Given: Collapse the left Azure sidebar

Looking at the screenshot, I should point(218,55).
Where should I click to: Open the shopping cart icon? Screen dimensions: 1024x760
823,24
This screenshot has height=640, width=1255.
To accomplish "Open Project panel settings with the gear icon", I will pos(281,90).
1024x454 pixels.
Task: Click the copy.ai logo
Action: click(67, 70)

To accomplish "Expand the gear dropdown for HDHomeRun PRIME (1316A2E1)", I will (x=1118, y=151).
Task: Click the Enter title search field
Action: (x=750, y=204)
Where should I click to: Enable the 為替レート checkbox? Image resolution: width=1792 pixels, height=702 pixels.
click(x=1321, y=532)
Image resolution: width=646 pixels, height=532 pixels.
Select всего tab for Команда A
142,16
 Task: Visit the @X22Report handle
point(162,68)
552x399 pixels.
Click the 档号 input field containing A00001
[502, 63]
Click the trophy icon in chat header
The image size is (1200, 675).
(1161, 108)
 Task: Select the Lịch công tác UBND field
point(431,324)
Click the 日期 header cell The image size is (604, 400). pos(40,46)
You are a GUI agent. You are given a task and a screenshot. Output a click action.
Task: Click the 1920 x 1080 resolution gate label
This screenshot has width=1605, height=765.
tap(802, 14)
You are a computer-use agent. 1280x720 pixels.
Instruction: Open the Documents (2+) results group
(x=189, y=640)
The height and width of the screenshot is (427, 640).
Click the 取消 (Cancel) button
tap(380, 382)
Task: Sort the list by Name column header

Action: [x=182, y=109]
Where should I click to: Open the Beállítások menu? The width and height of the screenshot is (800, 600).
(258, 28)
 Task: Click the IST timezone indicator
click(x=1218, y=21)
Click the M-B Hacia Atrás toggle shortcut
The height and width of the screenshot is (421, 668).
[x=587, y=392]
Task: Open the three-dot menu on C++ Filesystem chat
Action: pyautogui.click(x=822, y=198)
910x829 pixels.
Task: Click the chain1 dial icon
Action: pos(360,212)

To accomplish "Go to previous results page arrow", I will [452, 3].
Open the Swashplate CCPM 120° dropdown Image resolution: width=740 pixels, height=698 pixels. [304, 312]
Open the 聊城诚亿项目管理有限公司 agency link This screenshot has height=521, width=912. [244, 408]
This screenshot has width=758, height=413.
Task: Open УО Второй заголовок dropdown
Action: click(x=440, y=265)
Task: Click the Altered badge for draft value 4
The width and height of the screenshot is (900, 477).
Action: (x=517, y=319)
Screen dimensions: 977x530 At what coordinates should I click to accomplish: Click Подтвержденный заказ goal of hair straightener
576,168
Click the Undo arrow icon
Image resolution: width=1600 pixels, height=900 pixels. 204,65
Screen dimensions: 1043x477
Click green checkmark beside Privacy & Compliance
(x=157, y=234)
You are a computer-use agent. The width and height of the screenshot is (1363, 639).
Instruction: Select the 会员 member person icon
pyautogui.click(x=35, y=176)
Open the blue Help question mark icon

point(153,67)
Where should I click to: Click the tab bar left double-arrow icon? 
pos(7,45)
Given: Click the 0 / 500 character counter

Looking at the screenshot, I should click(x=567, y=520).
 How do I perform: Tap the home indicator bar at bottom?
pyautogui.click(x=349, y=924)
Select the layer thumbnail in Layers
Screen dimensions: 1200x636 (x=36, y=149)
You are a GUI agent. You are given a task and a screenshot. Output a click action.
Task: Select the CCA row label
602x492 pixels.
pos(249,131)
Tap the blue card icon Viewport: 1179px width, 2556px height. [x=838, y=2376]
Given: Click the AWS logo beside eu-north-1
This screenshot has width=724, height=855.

Goal of the exercise: Send back all of the entries exactly, with nothing missing.

Output of the exercise:
Given: Collapse the left Azure sidebar

Looking at the screenshot, I should point(218,55).
Where should I click to: Open the shopping cart icon? Screen dimensions: 1024x760
823,24
This screenshot has height=640, width=1255.
To accomplish "Open Project panel settings with the gear icon", I will pos(281,90).
1024x454 pixels.
Task: Click the copy.ai logo
Action: click(67, 70)

To accomplish "Expand the gear dropdown for HDHomeRun PRIME (1316A2E1)", I will (x=1118, y=151).
Task: Click the Enter title search field
Action: (x=750, y=204)
Where should I click to: Enable the 為替レート checkbox? Image resolution: width=1792 pixels, height=702 pixels.
click(x=1321, y=532)
Image resolution: width=646 pixels, height=532 pixels.
Select всего tab for Команда A
142,16
 Task: Visit the @X22Report handle
point(162,68)
552x399 pixels.
Click the 档号 input field containing A00001
[502, 63]
Click the trophy icon in chat header
The image size is (1200, 675).
(1161, 108)
 Task: Select the Lịch công tác UBND field
point(431,324)
Click the 日期 header cell The image size is (604, 400). pos(40,46)
You are a GUI agent. You are given a task and a screenshot. Output a click action.
Task: Click the 1920 x 1080 resolution gate label
This screenshot has width=1605, height=765.
tap(802, 14)
You are a computer-use agent. 1280x720 pixels.
Instruction: Open the Documents (2+) results group
(x=189, y=640)
The height and width of the screenshot is (427, 640).
Click the 取消 (Cancel) button
tap(380, 382)
Task: Sort the list by Name column header

Action: [x=182, y=109]
Where should I click to: Open the Beállítások menu? The width and height of the screenshot is (800, 600).
(258, 28)
 Task: Click the IST timezone indicator
click(x=1218, y=21)
Click the M-B Hacia Atrás toggle shortcut
The height and width of the screenshot is (421, 668).
[x=587, y=392]
Task: Open the three-dot menu on C++ Filesystem chat
Action: pyautogui.click(x=822, y=198)
910x829 pixels.
Task: Click the chain1 dial icon
Action: pos(360,212)

To accomplish "Go to previous results page arrow", I will [452, 3].
Open the Swashplate CCPM 120° dropdown Image resolution: width=740 pixels, height=698 pixels. [304, 312]
Open the 聊城诚亿项目管理有限公司 agency link This screenshot has height=521, width=912. [244, 408]
This screenshot has width=758, height=413.
Task: Open УО Второй заголовок dropdown
Action: click(x=440, y=265)
Task: Click the Altered badge for draft value 4
The width and height of the screenshot is (900, 477).
Action: (x=517, y=319)
Screen dimensions: 977x530 At what coordinates should I click to accomplish: Click Подтвержденный заказ goal of hair straightener
576,168
Click the Undo arrow icon
Image resolution: width=1600 pixels, height=900 pixels. 204,65
Screen dimensions: 1043x477
Click green checkmark beside Privacy & Compliance
(x=157, y=234)
You are a computer-use agent. The width and height of the screenshot is (1363, 639).
Instruction: Select the 会员 member person icon
pyautogui.click(x=35, y=176)
Open the blue Help question mark icon

point(153,67)
Where should I click to: Click the tab bar left double-arrow icon? 
pos(7,45)
Given: Click the 0 / 500 character counter

Looking at the screenshot, I should click(x=567, y=520).
 How do I perform: Tap the home indicator bar at bottom?
pyautogui.click(x=349, y=924)
Select the layer thumbnail in Layers
Screen dimensions: 1200x636 (x=36, y=149)
You are a GUI agent. You are given a task and a screenshot. Output a click action.
Task: Select the CCA row label
602x492 pixels.
pos(249,131)
Tap the blue card icon Viewport: 1179px width, 2556px height. [x=838, y=2376]
Given: Click the AWS logo beside eu-north-1
This screenshot has width=724, height=855.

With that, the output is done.